___ Supplied information ___

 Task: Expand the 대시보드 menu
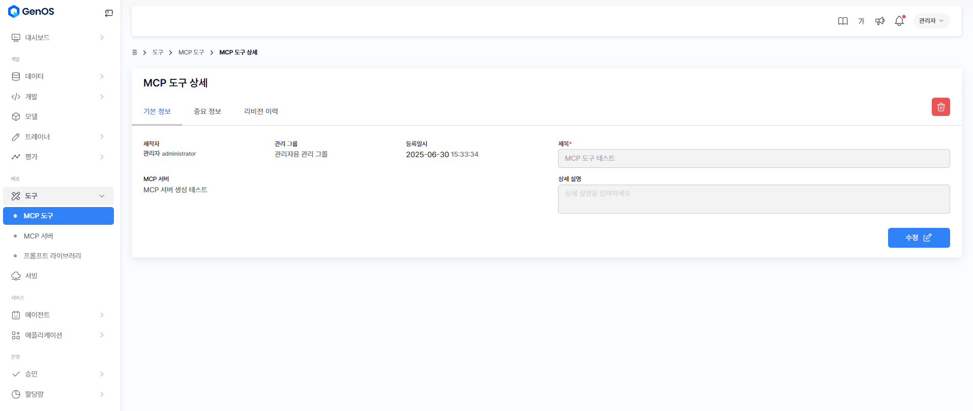[58, 38]
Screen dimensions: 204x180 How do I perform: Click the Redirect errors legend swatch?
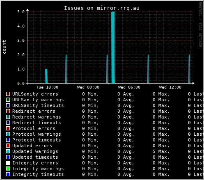point(8,111)
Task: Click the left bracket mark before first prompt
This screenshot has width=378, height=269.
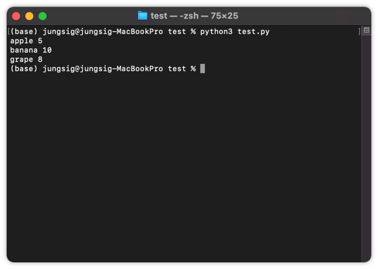Action: 9,31
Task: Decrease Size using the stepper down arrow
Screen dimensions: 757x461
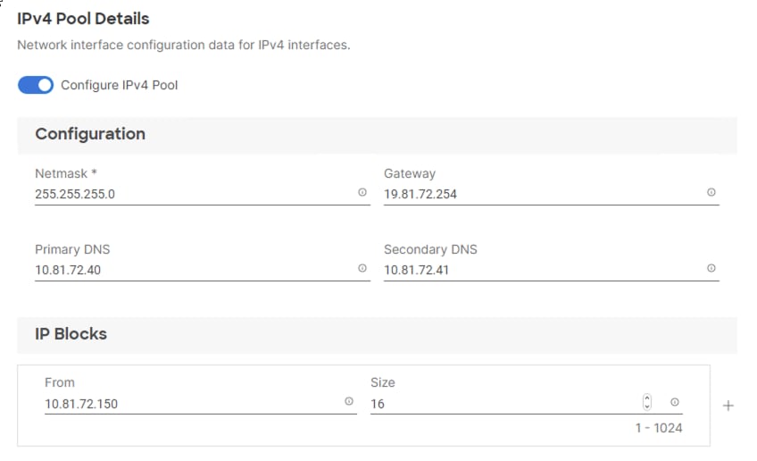Action: [648, 407]
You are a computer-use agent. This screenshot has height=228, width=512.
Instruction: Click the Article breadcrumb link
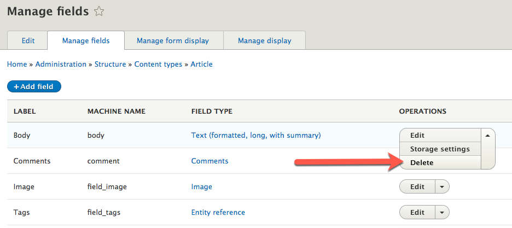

___

■ **Work required**: Each line from the one containing "Screen dimensions: 757x461" through the last line above should be retyped exactly, and no other line. Any picture is to be left out.

■ **Reply to the task**:
Screen dimensions: 757x461
Action: [648, 407]
You are a computer-use agent. This screenshot has height=228, width=512.
Instruction: Click the Article breadcrumb link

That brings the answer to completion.